# Favorite buzz bait(s)



## Bart Gelesh (Feb 23, 2008)

Anyone got a favorite buzzer they recommend? I was a hardcore buzzer when I started fishing lm bass in high school. Any baits I have purchased as of late have been mediocre at best.  

Thanks,

bART


----------



## kentuckybassman (Feb 23, 2008)

I don't use buzzbaits a whole lot but the ones that I do have I just purchased at our local WM and they seem to work just fine. I love a good topwater bait but you gotta admit,theres nothin like a good ole spinnerbait!!


----------



## jkbirocz (Feb 23, 2008)

I tend to like smaller buzzbaits, typically the terminator tiny-t buzz and booyah pond magic buzzbaits are my main choices. As for big buzzbaits I like the secret weapon lures buzzbaits.


----------



## Jim (Feb 23, 2008)

I am going to try these this year. They have a strong loyal following around here because they run true out of the box and cause huge commotion. Its a confidence thing also. 

https://www.persuaderamerican.com/buzz-doublebuzzer.html


----------



## slim357 (Feb 23, 2008)

Jim your link isnt workin, i dont use them that often, but when i do i like strike king, they do often need a little tweaking tho. normally i just remove the prop and make the holes where wire goes thru bigger.


----------



## FishinsMyLife (Feb 23, 2008)

I've only used two different types: Jim's and a Booya. The only time I caught anything on the Booya was when a little bass hit it before I could even reel in enough line to get it buzzing. Jim's caught me fish every time I used it, and then it got too cold for topwater.


----------



## Captain Ahab (Feb 23, 2008)

I have some very rare and now out of production PC Baits Buzz Baits - only use them for smallies in the river, but they worked great.

_BTW - buzz baits are super annoying if someone else is using them where you are trying to use soft plastics!_


----------



## kentuckybassman (Feb 23, 2008)

esquired said:


> I have some very rare and now out of production PC Baits Buzz Baits - only use them for smallies in the river, but they worked great.
> 
> _BTW - buzz baits are super annoying if someone else is using them where you are trying to use soft plastics!_


I agree esquired!! I even get annoyed using them


----------



## Jim (Feb 23, 2008)

slim357 said:


> Jim your link isnt workin, i dont use them that often, but when i do i like strike king, they do often need a little tweaking tho. normally i just remove the prop and make the holes where wire goes thru bigger.

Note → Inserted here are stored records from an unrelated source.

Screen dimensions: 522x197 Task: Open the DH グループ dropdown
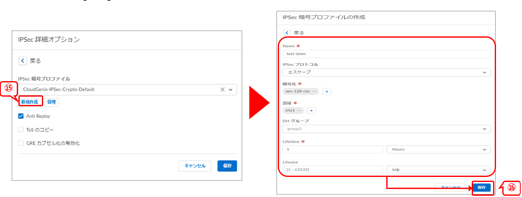pos(485,129)

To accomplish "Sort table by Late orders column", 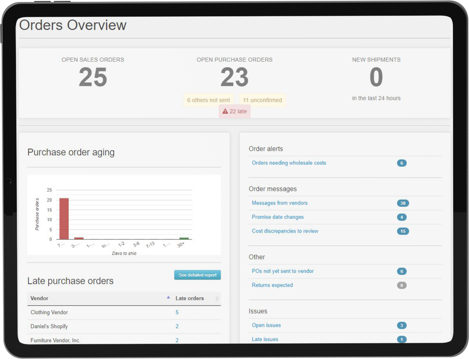I will coord(190,298).

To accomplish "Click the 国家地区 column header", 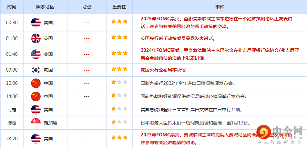I will [45, 7].
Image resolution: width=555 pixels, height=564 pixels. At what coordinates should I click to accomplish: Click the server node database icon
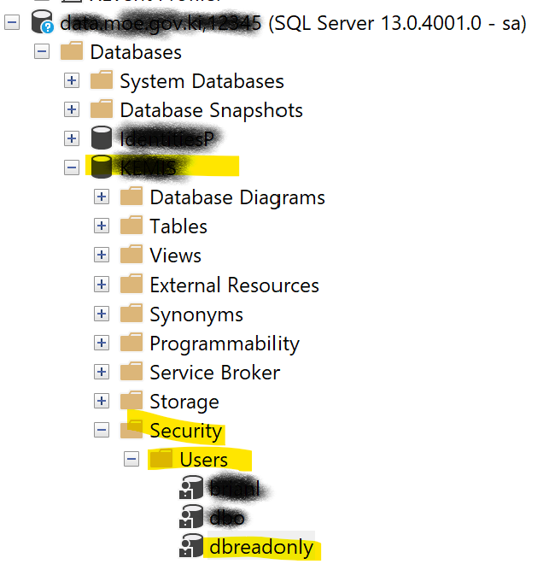tap(42, 23)
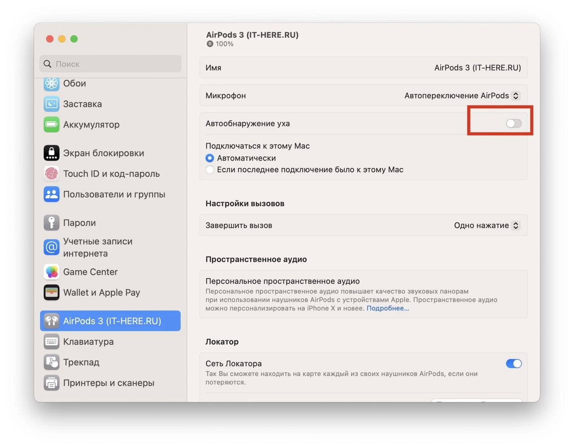Enable the Автообнаружение уха toggle
The image size is (574, 447).
tap(513, 123)
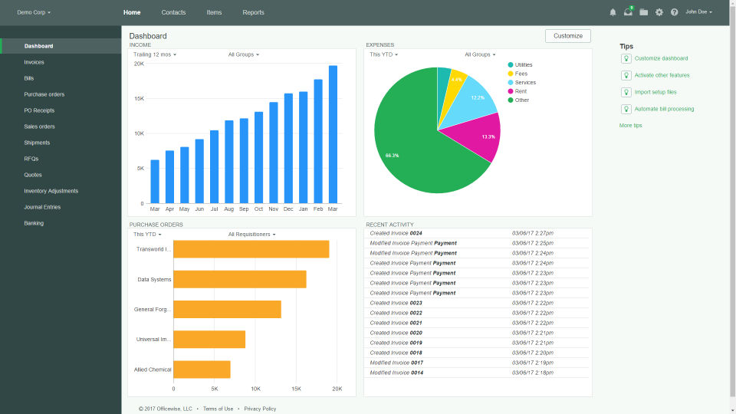Expand the Trailing 12 mos dropdown

click(155, 54)

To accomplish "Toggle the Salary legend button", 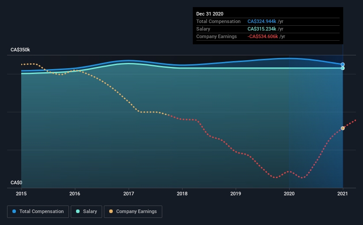I will click(86, 212).
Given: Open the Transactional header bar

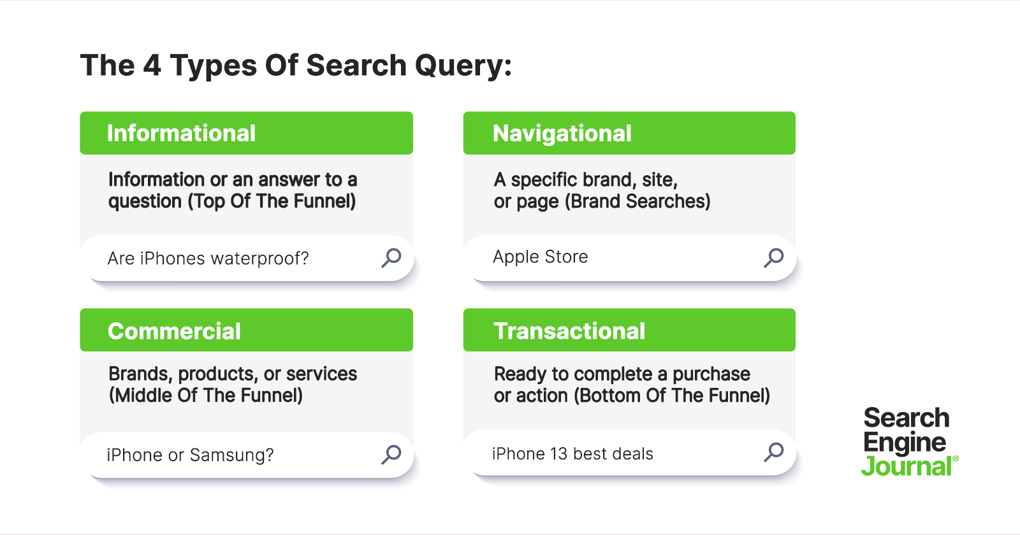Looking at the screenshot, I should pos(629,331).
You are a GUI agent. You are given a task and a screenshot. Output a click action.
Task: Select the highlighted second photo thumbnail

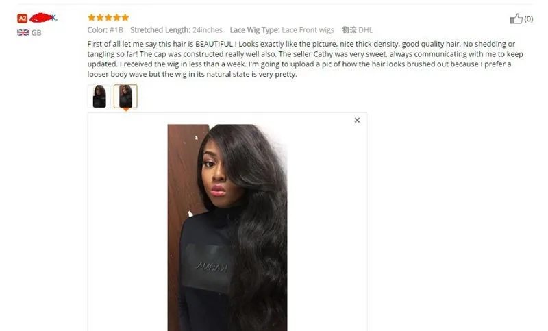pos(125,96)

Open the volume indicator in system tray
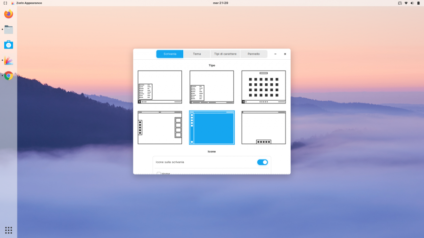[x=412, y=3]
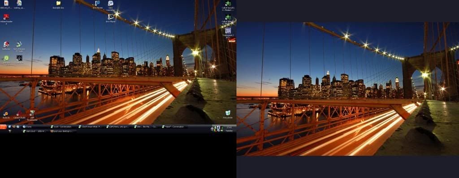459x178 pixels.
Task: Open the Bootable Disc folder
Action: [58, 4]
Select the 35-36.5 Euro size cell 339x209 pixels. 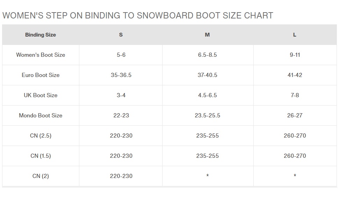[x=121, y=75]
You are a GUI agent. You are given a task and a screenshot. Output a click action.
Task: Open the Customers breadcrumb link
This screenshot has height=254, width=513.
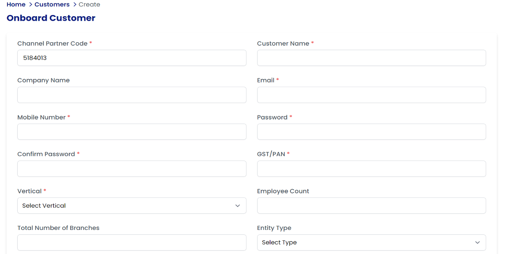[52, 5]
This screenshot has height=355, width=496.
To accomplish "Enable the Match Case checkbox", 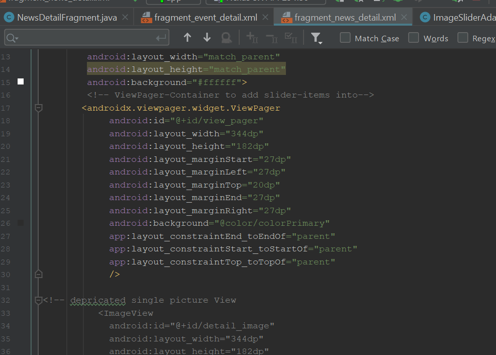I will [x=345, y=38].
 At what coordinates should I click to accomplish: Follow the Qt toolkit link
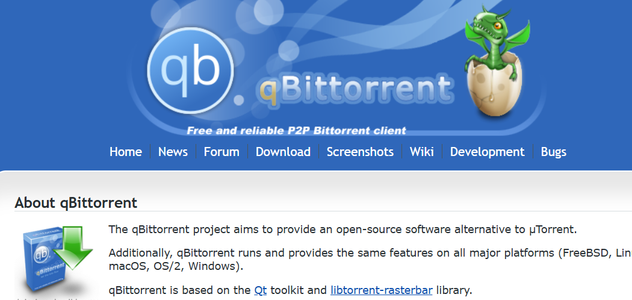tap(260, 290)
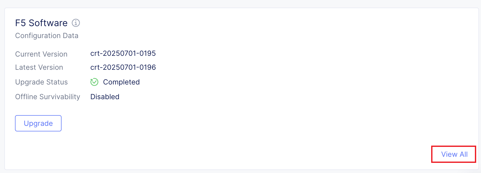
Task: Click the Completed status text
Action: tap(121, 82)
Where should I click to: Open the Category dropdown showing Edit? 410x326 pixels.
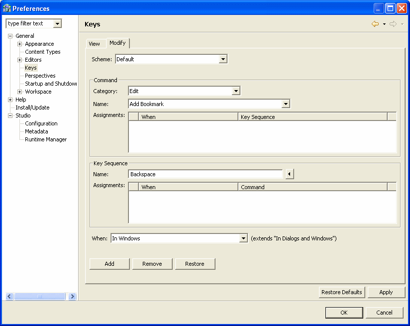[x=236, y=91]
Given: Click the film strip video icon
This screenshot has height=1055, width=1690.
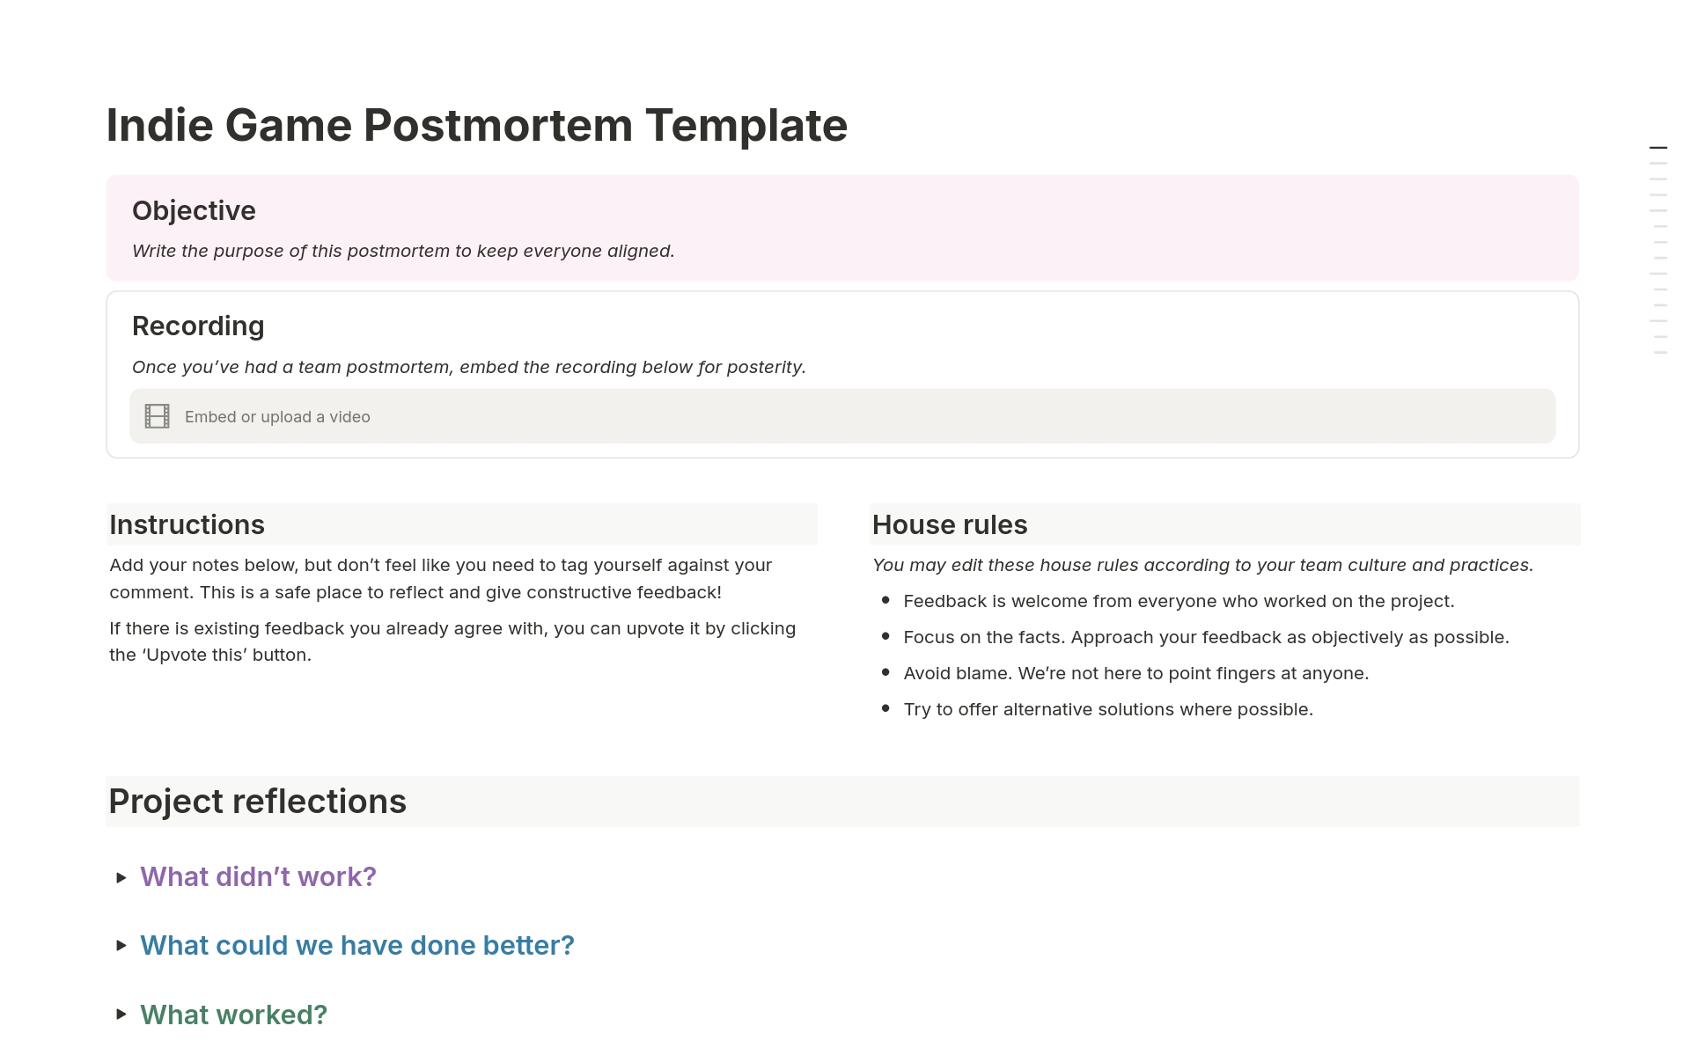Looking at the screenshot, I should (x=158, y=416).
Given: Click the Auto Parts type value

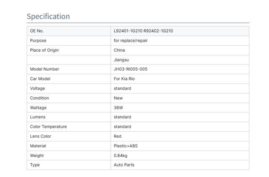Looking at the screenshot, I should pos(124,165).
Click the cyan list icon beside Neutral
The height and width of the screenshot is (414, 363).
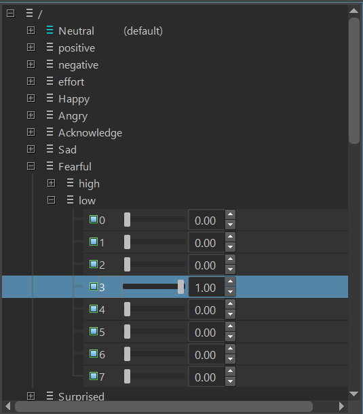[x=50, y=30]
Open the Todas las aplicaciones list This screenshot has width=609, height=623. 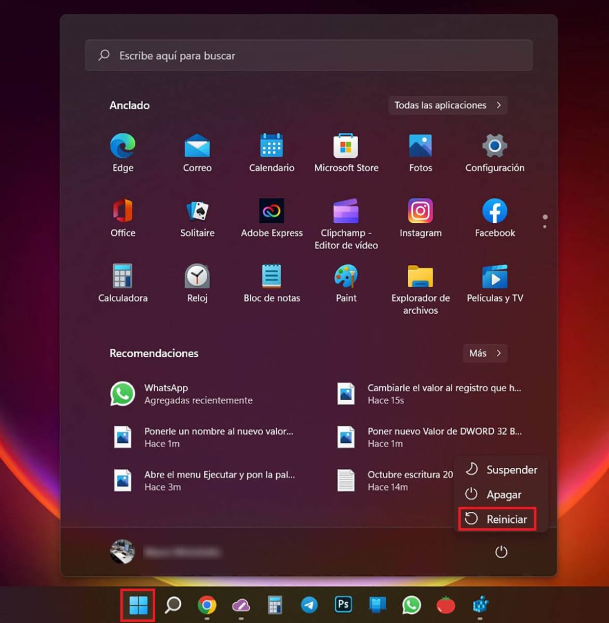click(x=447, y=105)
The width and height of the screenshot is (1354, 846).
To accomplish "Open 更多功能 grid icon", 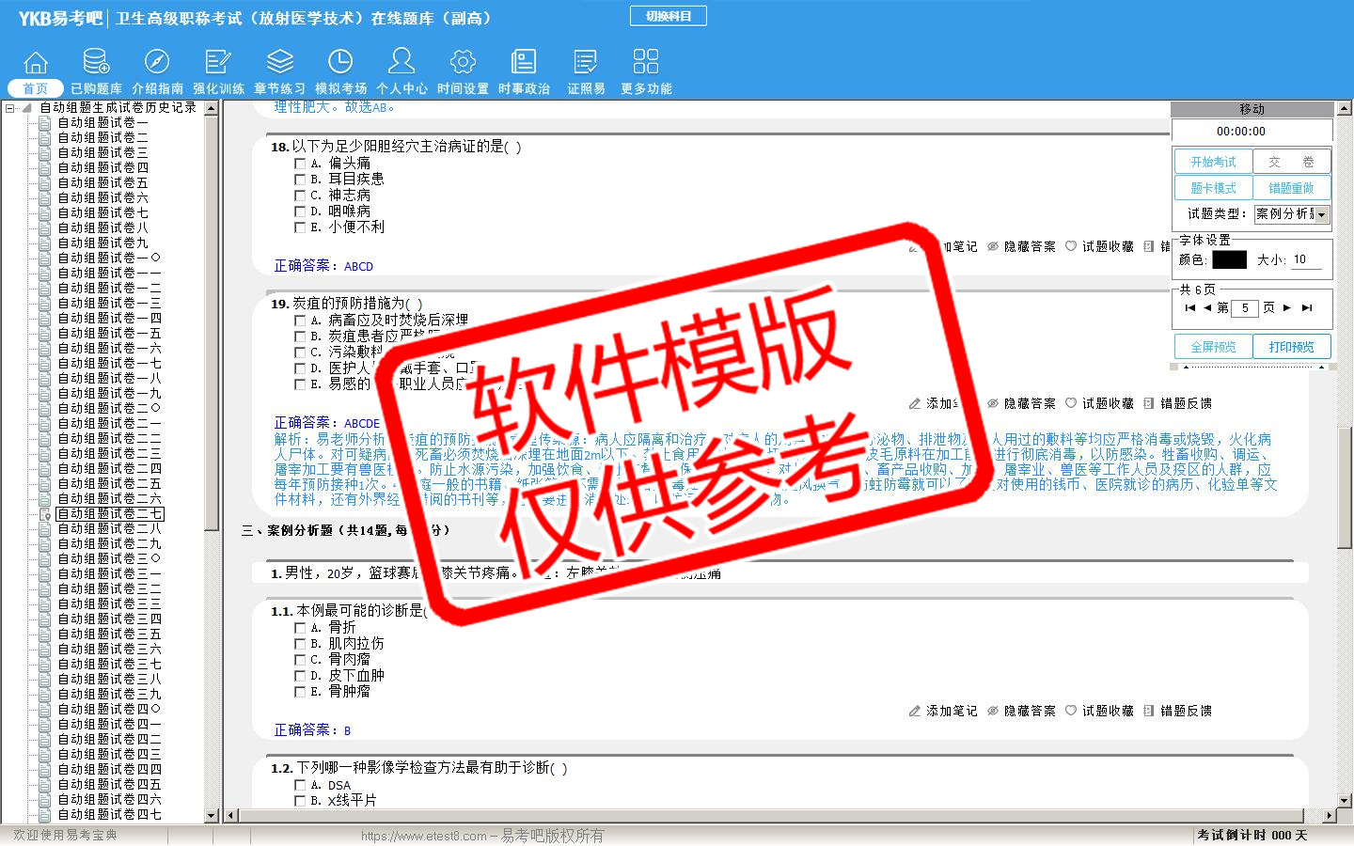I will click(646, 63).
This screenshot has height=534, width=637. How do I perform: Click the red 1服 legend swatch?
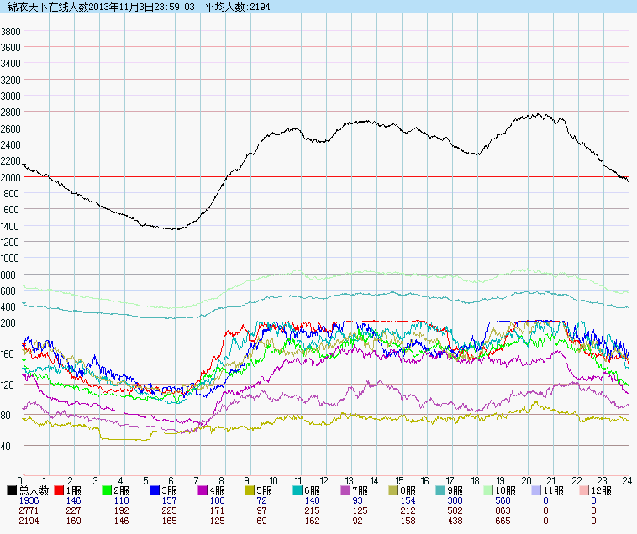point(59,490)
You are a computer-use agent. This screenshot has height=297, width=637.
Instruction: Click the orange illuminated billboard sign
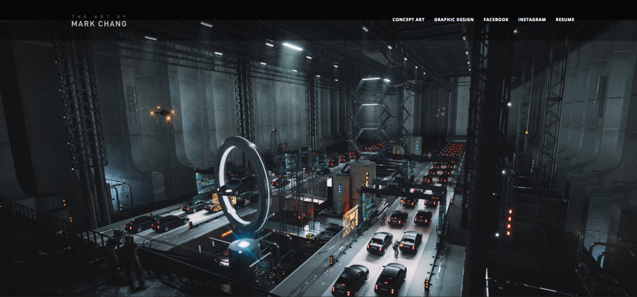point(350,220)
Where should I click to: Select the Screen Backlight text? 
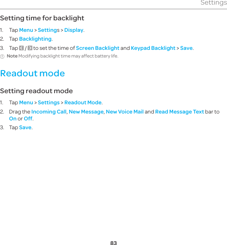97,48
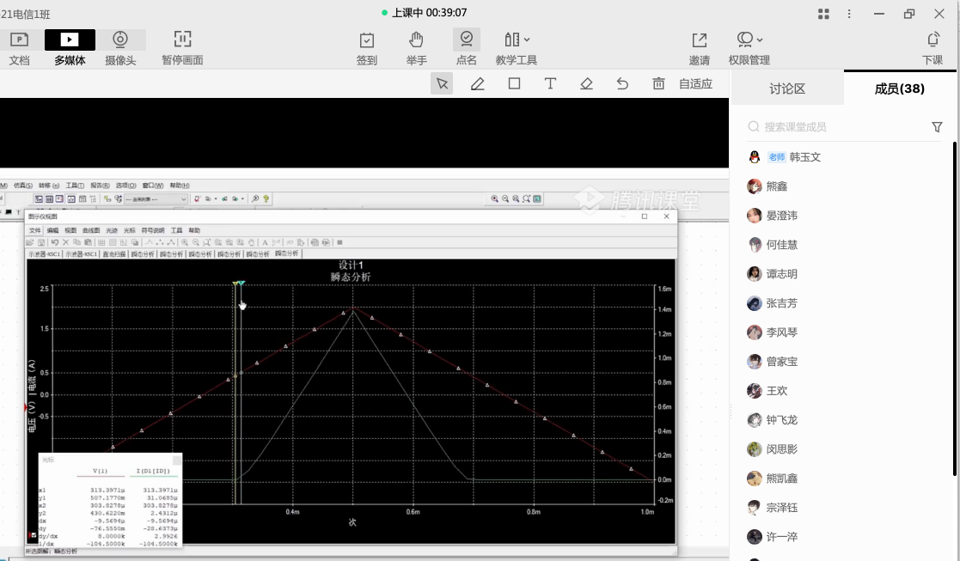This screenshot has height=561, width=960.
Task: Click the raise hand button
Action: click(x=417, y=47)
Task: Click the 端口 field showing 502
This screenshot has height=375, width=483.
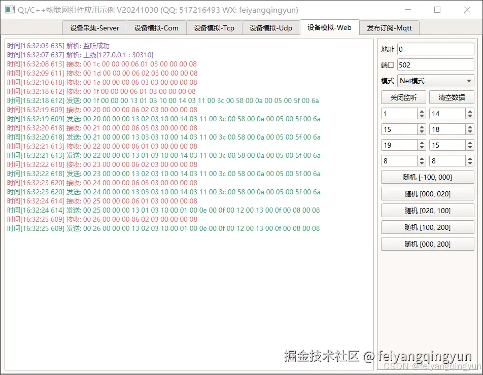Action: coord(435,64)
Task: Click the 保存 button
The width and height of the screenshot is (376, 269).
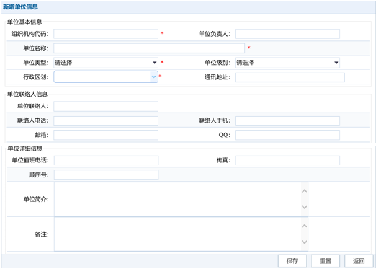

Fixed! (stupid extra period at the end)


----------



## little anth (Feb 23, 2008)

Fishin NJ said:


> I like these Cavitron Buzz Baits, I love the ability to slow roll them and still have the action.
> 
> 
> 
> ...




ill second that


----------



## Pont (Feb 24, 2008)

Oh the cavitron! The magical cavitron! I tried to keep this buzzbait a secret for 2 years now. Good thing most of you guys live in NJ and not IN.  The cavitron is unlike any other buzzbait you will ever use! Every color works as long as it's black! I actually was shown this lure by the biggest cane poller I know. It would have to be something pretty special in order for me to change to another buzzbait!


----------



## jkbirocz (Feb 24, 2008)

> BTW - buzz baits are super annoying if someone else is using them where you are trying to use soft plastics!



Also when you are fishing a spot and idiots come and stand next to you using a huge buzz bait on a uglystick and is whipping it right past your head and reeling it incredibly fast. The only reaction strike that bait was going to get was a reaction punch from me to their head for blowing up my spot.


----------



## Jim (Feb 24, 2008)

jkbirocz said:


> > BTW - buzz baits are super annoying if someone else is using them where you are trying to use soft plastics!
> 
> 
> 
> Also when you are fishing a spot and idiots come and stand next to you using a huge buzz bait on a uglystick and is whipping it right past your head and reeling it incredibly fast. The only reaction strike that bait was going to get was a reaction punch from me to their head for blowing up my spot.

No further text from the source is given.